Fascist-trapping Banshee and Jesused-up Supreme Pontiff were a tip too far, for people who were getting nervous after decades of but they can’t! lust was unleashed with a small single kiss. This was a book that loved the bent over woman, too. It had the straightest Iceman anyone has ever given us, in any comic. It reads like the X-Men are trapped in channel flipping between seventeen different commercials. But, seventeen commercials on pretty normal stations. Casey’s run ends up an esoteric comic with no esoterica. Or, a general audience book with too much nerd.
Whatever the imbalance is, general and educated consensus is that it fell short. For all some of the X-Men are pretentious to Stacy X, she gets to be the new audience voice countering the old nostalgics – and even teenaged Chamber, with half his face blown off by his own powers, is a nostalgic. Wolverine gets to roll, because he has seen everything, and Banshee can see his old teacher send a fascist cosplay unity into Germany and still call him, “A good man,” but, Stacy is the one who gets to react with disdain or fear, to react with modern, new eyes.
In a nutshell, there is this scene, Archangel and Stacy in a plane, alone:
“When you meet Charles Xavier,” says Archangel, “you’ll understand why. Banshee’s got his way of doing things. We’ve got ours. But no one wants a war. Any chance we can get to promote a general understanding.”
Stacy replies, “They don’t want to ‘understand us’… If I had a dime for every time I’ve been marked for death…”
“You’d be a millionaire?” he quips. “Well, I am a millionaire. I think I know what I’m talking about, Stacy.”
He goes on to tell her that the world is complicated, which, of course, as the rich man in the cockpit, he needs to tell the mutant sex worker beside him, because how would she know the world is complex? She lacks his money.
That is the run. That is why we still have plenty to think through, to talk about. That scene, and how, later periodically, Wolverine is decent with her, even trying to steer her away from being who he thinks he is, when he describes his traditional superhero outfit as a costume his rapists made him wear so he would feel part of something. Nightcrawler, being a mensch to her, simply because Nightcrawler is a mensch.

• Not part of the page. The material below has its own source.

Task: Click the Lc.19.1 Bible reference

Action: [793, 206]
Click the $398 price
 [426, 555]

When, Chamber defends X-Corps, the not-nazi party Banshee has formed, he claims it is because, “He’s a passionate man,” and, “The girls I went to school with are here.” Truth is, he’s brainwashed. That’s yesterday’s reader. An issue later, faced with traditional 1960s supervillains, he declares, “I’m talking to himself,” because they are genuinely in his head.

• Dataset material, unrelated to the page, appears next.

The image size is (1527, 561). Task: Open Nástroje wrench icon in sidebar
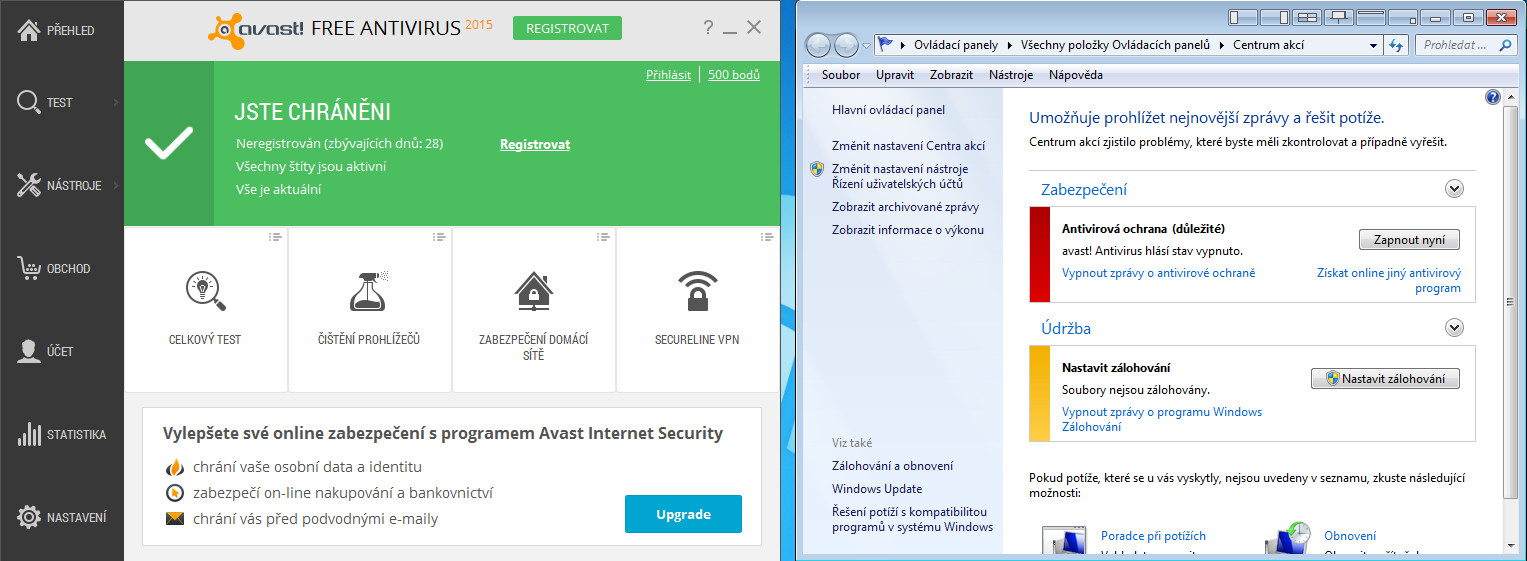point(28,185)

There is no good in to this run. The very first issue is nostalgia to spit nostalgia. The very last is throwing a gear into a place in the machine that might need a gear. The ironic turns are not really ironic if you do not know stories or expectations from before this run. Nothing, really, is introduced, even new characters. The ramifications?
Blob is on a team, in this book, and the X-Men have serious issues with him. Right now, many x-fans are significantly pleased with Blob being repurposed as a sensitive, intellectual with facial hair, courting a woman who, in previous appearances, only ever called her “a skirt” or insulted her gruntily, as an anti-intellectual bully and sometimes decent wrestler. X-fans do not, particularly, appreciate their villains too actually villainous, or their heroes too well-behaved. But, they do not want, more than either, for the book or the characters to tell us too clearly which is which.

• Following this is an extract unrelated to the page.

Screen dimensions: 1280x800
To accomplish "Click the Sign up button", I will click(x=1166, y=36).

Amazingly good covers, these comics. Not everything tried, actually lands. But, the covers are gorgeous and fresh, and if we could have read comics to equal those covers, we might have less to say than we do with the comics we got. Blob beating up women. Archangel with a huge gun.
In the words of Nightcrawler, two issues before the run ends:
“Looks like Feuer left the circus behind. Perhaps this is the path to true peace of mind.”